◆ Exercise materials

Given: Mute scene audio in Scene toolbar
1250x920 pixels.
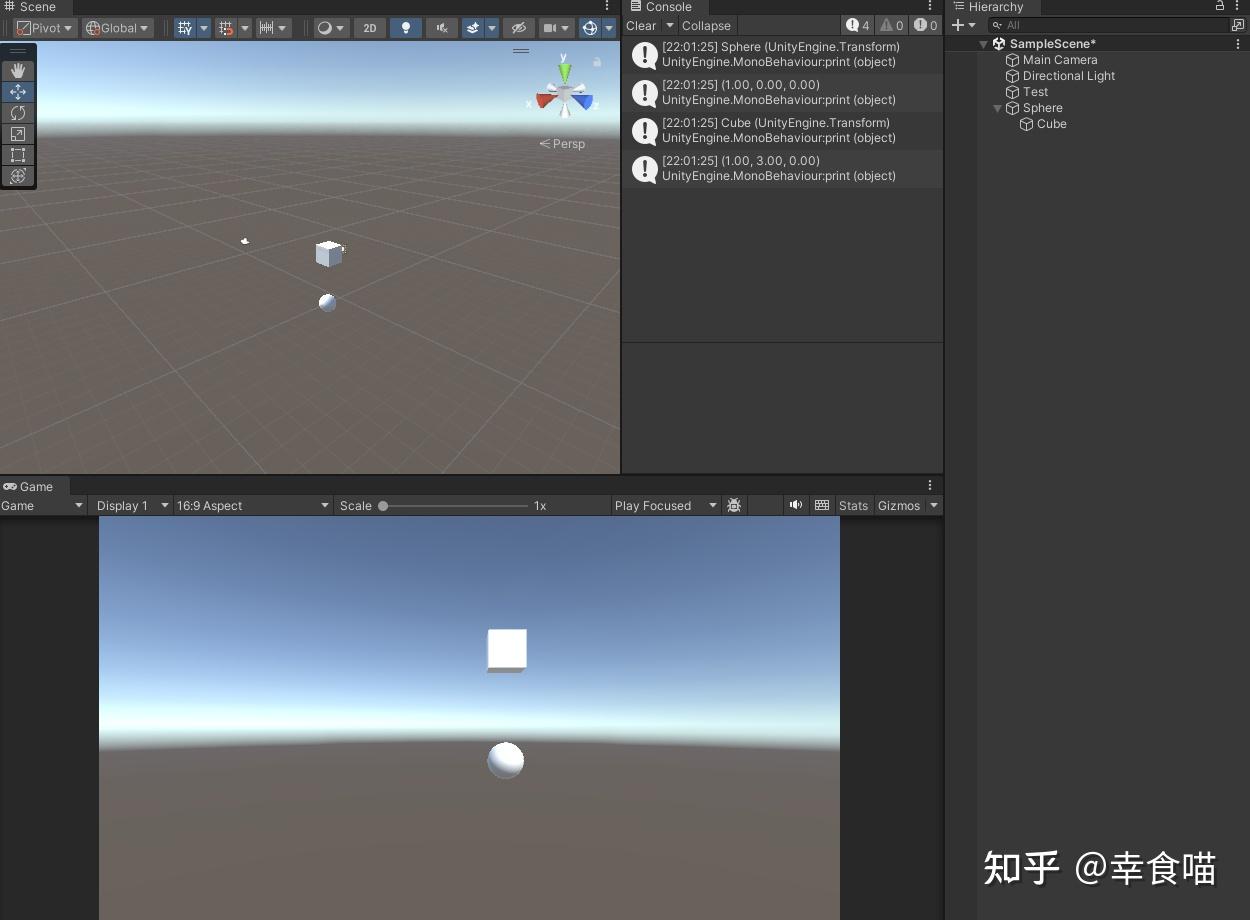Looking at the screenshot, I should (441, 27).
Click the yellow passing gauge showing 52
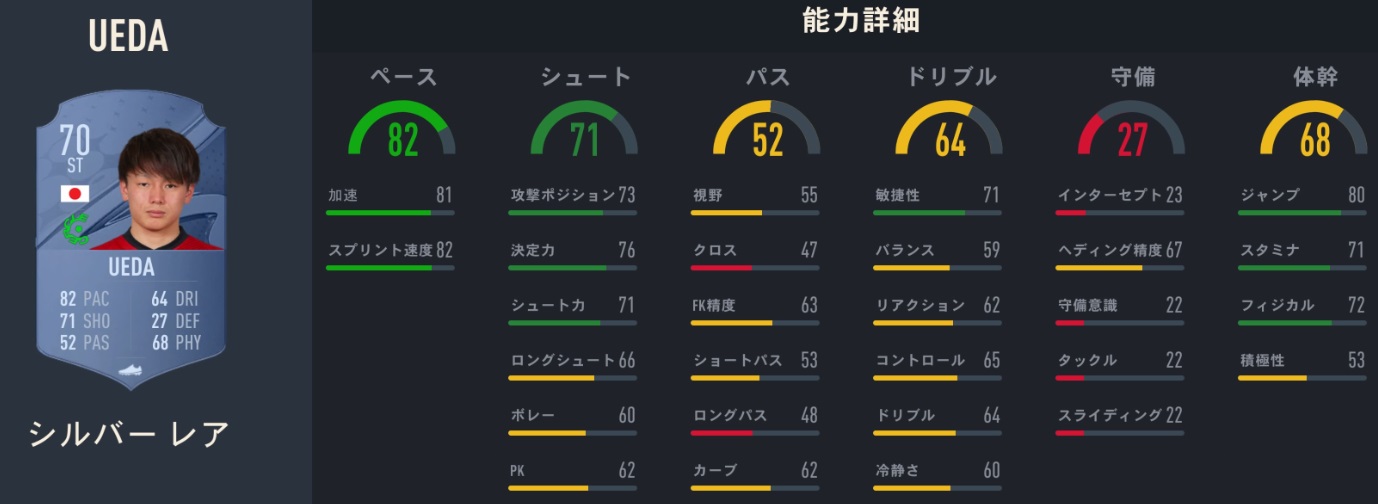Image resolution: width=1378 pixels, height=504 pixels. point(767,132)
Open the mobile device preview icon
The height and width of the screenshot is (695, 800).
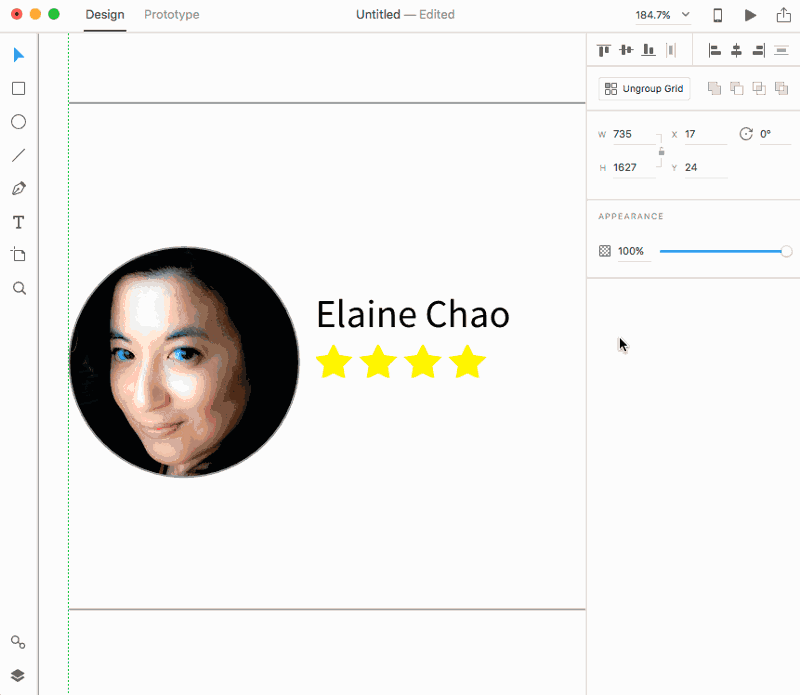(717, 15)
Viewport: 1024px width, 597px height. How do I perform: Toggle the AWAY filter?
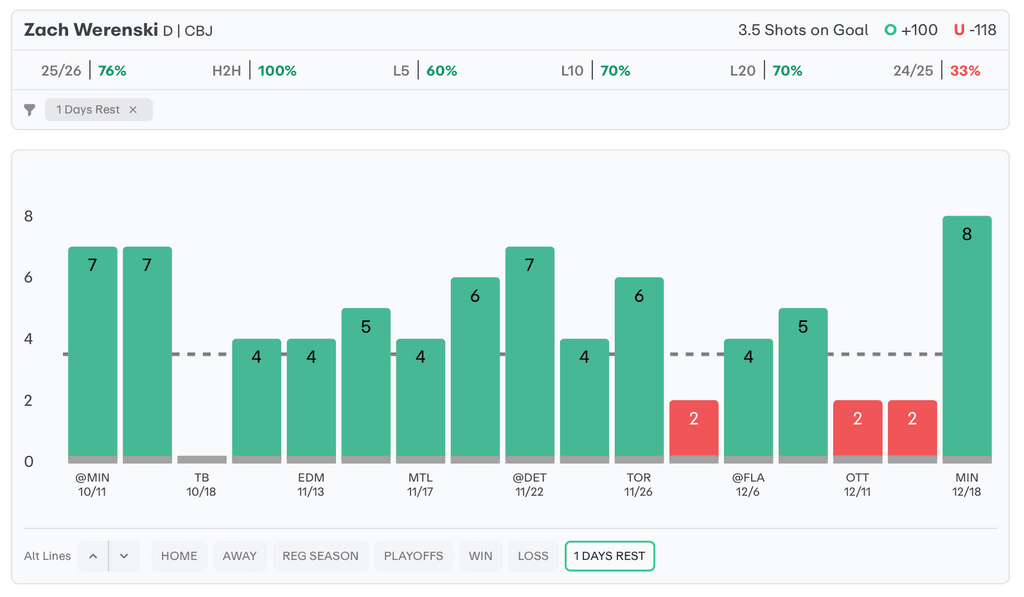click(x=239, y=556)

◆ Task description
An exact copy is needed of the lines running from the one containing "1250x920 pixels." through the last line of the material, and of no others; pictures stay out.

◆ Answer space
1250x920 pixels.
Looking at the screenshot, I should (441, 27).
Click the yellow passing gauge showing 52
Image resolution: width=1378 pixels, height=504 pixels. point(767,132)
Open the mobile device preview icon
The height and width of the screenshot is (695, 800).
(717, 15)
Viewport: 1024px width, 597px height. How do I perform: Toggle the AWAY filter?
click(x=239, y=556)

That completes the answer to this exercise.